[SUPPLIED MATERIAL Boundary: Start]

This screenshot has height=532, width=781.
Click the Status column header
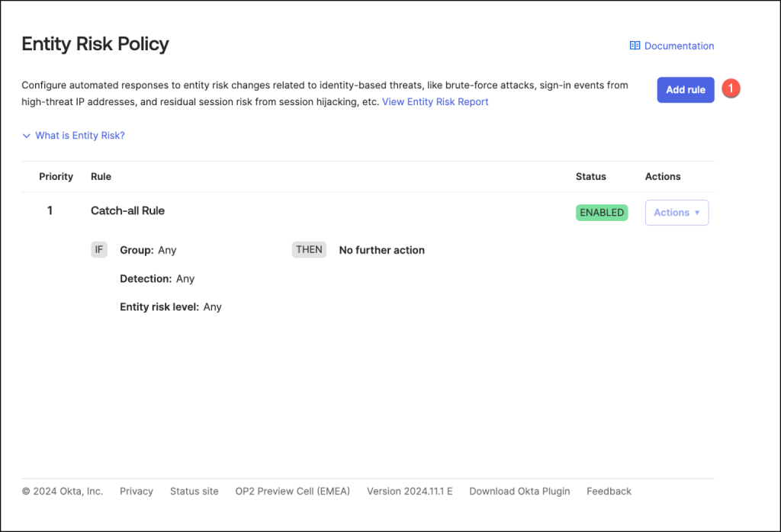click(x=590, y=176)

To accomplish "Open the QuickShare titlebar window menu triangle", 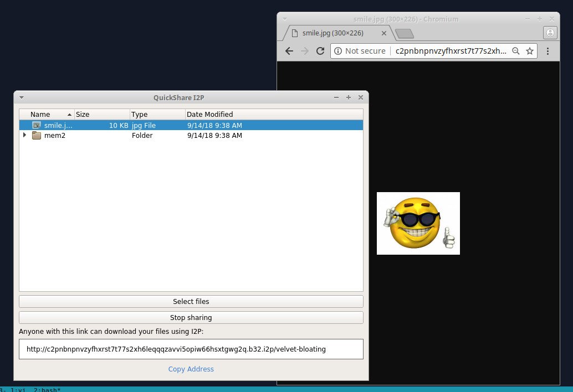I will (21, 97).
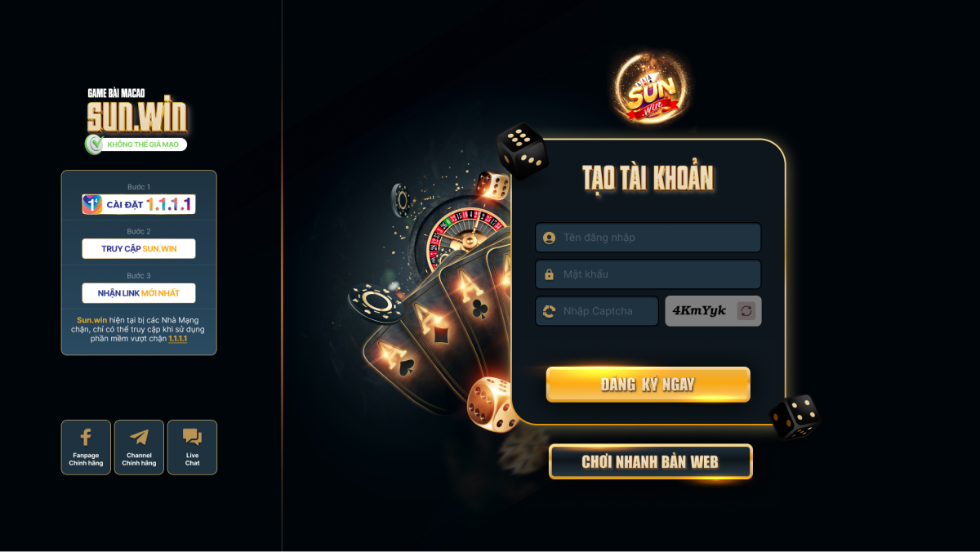Open the underlined 1.1.1.1 link in notice
980x552 pixels.
click(x=178, y=338)
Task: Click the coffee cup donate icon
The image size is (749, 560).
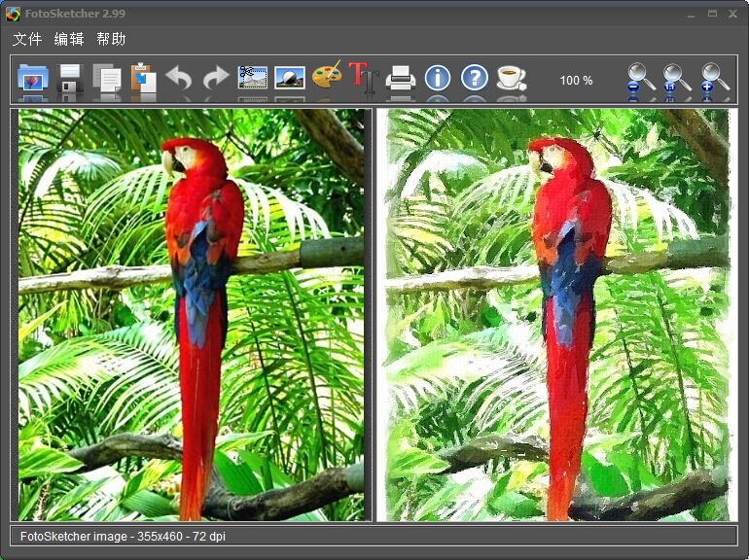Action: point(511,78)
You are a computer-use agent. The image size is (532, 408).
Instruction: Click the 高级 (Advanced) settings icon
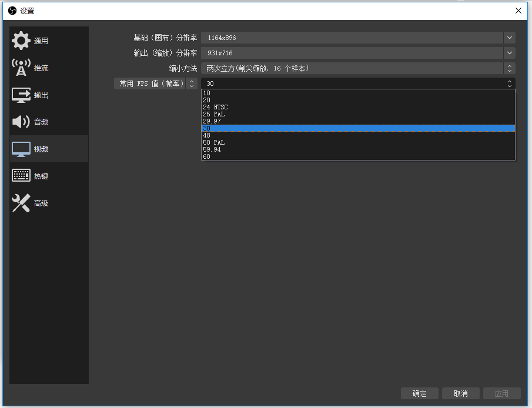21,203
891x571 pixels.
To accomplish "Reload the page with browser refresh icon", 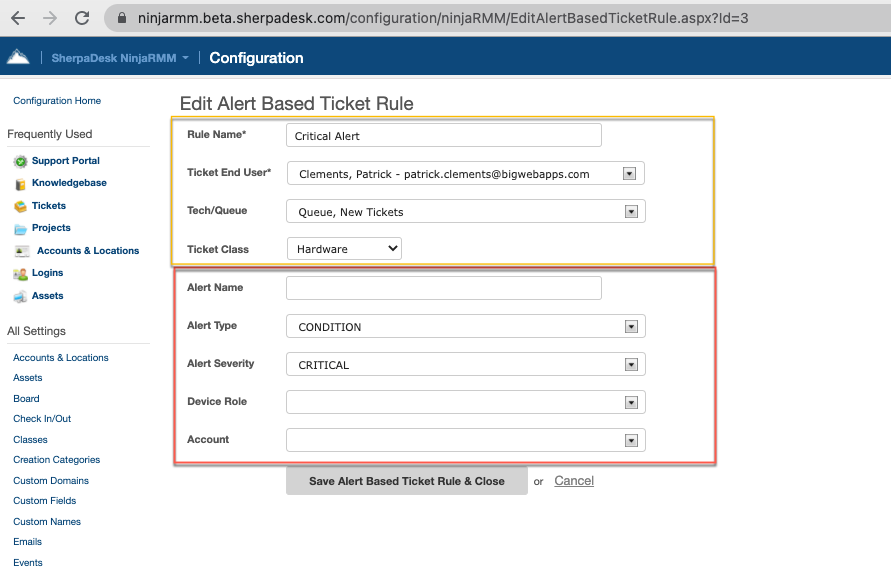I will pyautogui.click(x=82, y=18).
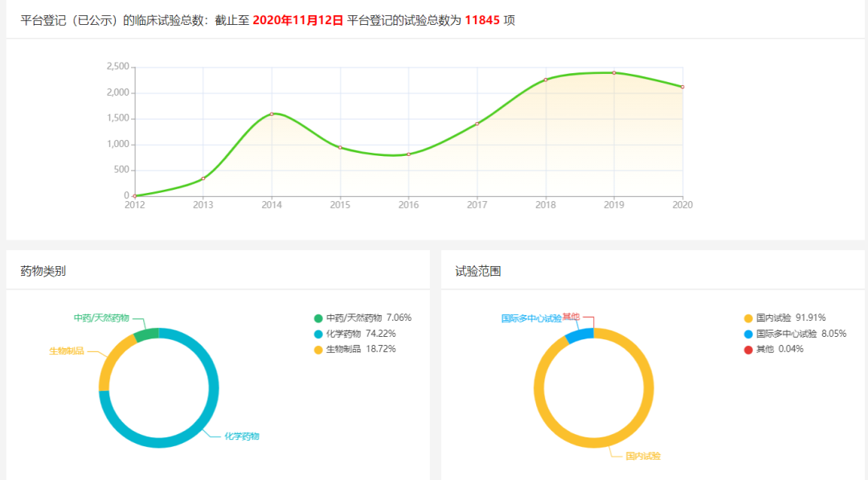Click the 2016 data point on line chart
868x480 pixels.
pyautogui.click(x=408, y=154)
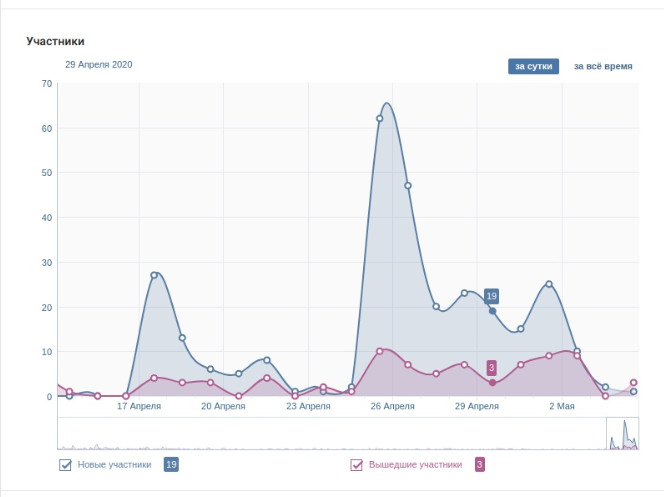Click the "Новые участники" legend label text
This screenshot has height=497, width=664.
pyautogui.click(x=115, y=464)
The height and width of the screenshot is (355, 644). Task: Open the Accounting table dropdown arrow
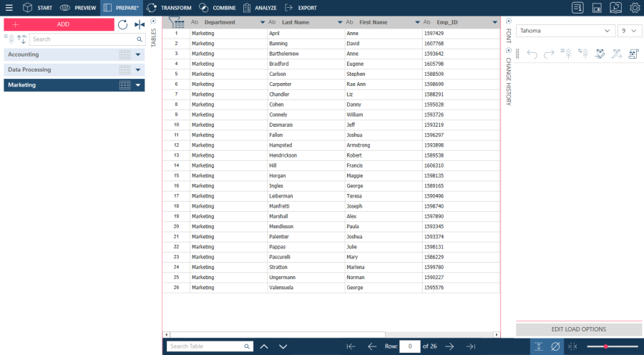[x=138, y=54]
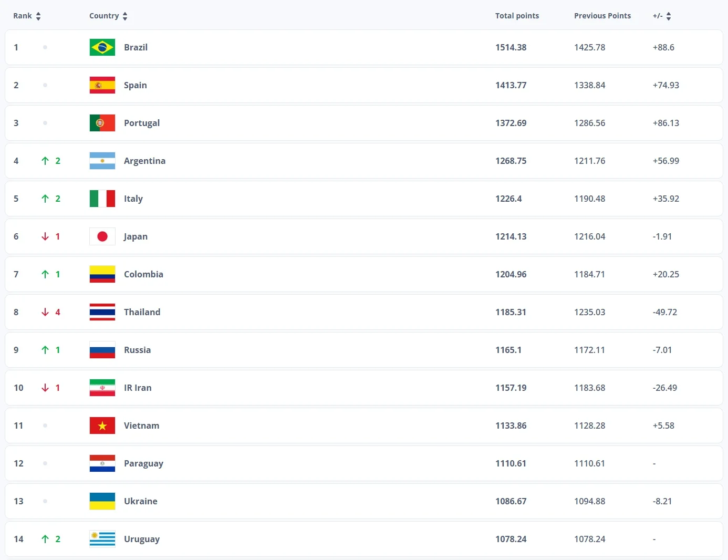Image resolution: width=728 pixels, height=560 pixels.
Task: Click the Previous Points column header
Action: click(x=602, y=16)
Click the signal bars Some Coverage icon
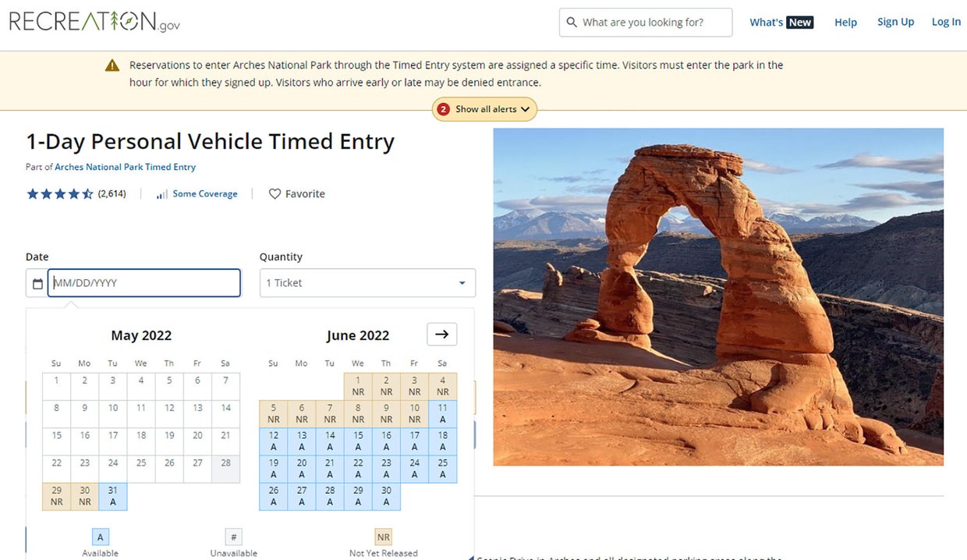The image size is (967, 560). coord(161,194)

[SUPPLIED MATERIAL Boundary: End]

* _REQUIREMENT_
Look above for the line with "Task: Click the coffee cup donate icon" and the line with "891x571 pixels.". Copy them and every line between, exactly, but no pictures.

* _SOLUTION TO THE EXERCISE_
Task: Click the coffee cup donate icon
The image size is (749, 560).
Action: point(511,78)
You are a computer-use agent. The image size is (532, 408).
Instruction: Click the 高级 (Advanced) settings icon
21,203
891x571 pixels.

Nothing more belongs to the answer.